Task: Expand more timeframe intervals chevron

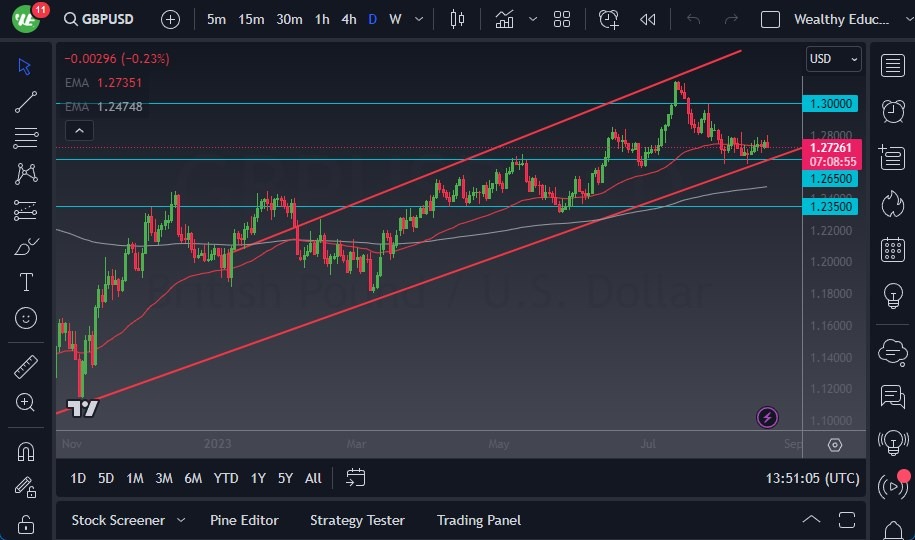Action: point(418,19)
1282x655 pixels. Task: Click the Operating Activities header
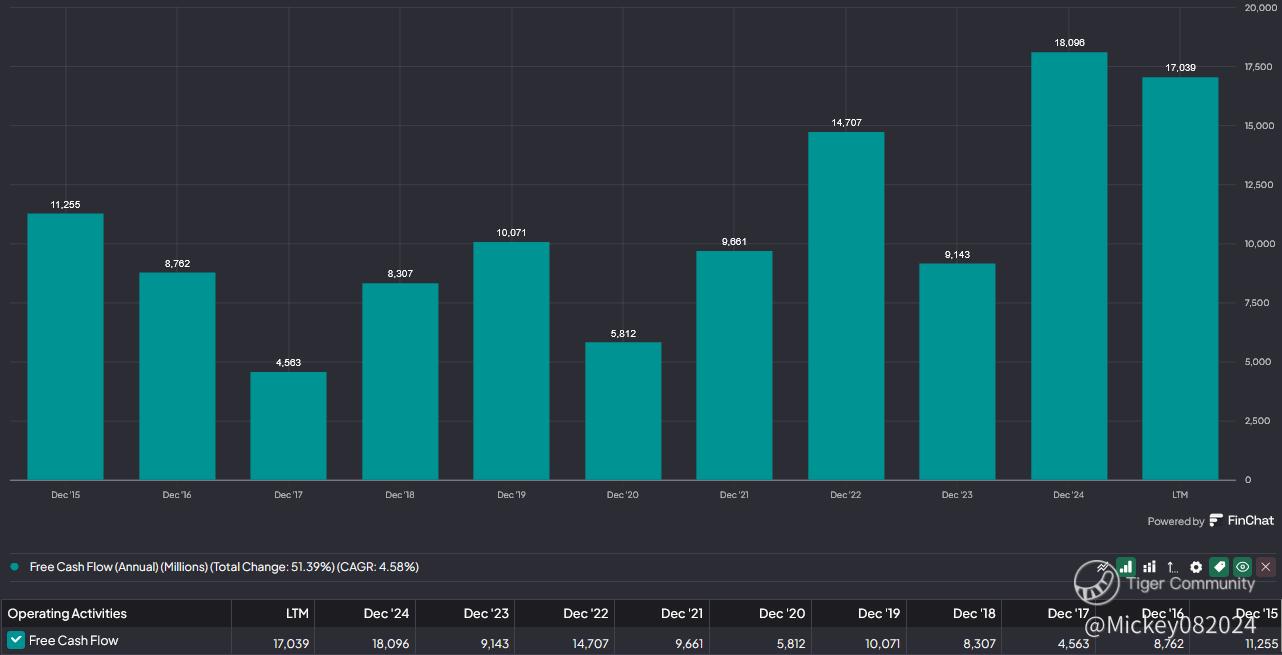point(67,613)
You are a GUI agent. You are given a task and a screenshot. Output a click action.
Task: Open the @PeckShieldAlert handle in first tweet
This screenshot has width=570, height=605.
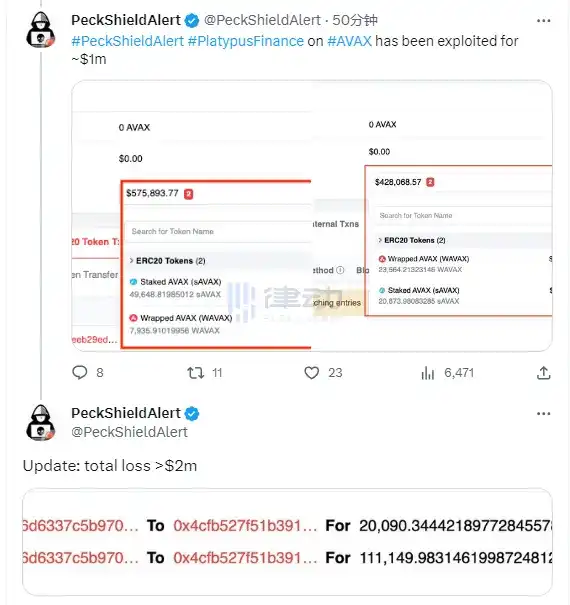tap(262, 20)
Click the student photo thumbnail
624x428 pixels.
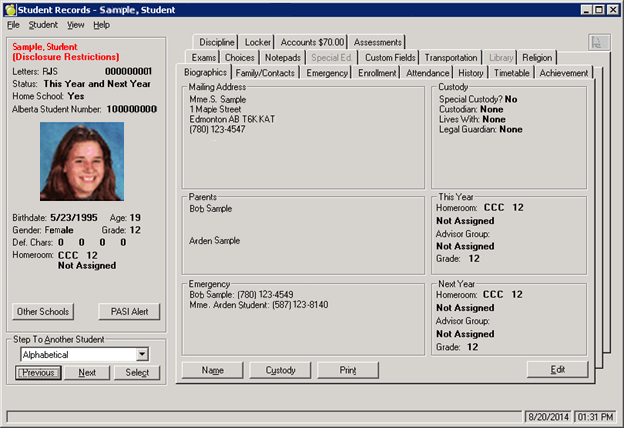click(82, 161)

┄┄┄┄┄┄

## [Task description]
Leaving every picture aside, repeat the listing exactly.

## [Answer to this task]
Task: Expand more timeframe intervals chevron

Action: point(418,19)
1282x655 pixels. Task: Click the Operating Activities header
point(67,613)
You are a GUI agent. You are given a task and a screenshot. Output a click action.
Task: Open the @PeckShieldAlert handle in first tweet
This screenshot has width=570, height=605.
tap(262, 20)
Click the student photo thumbnail
624x428 pixels.
click(82, 161)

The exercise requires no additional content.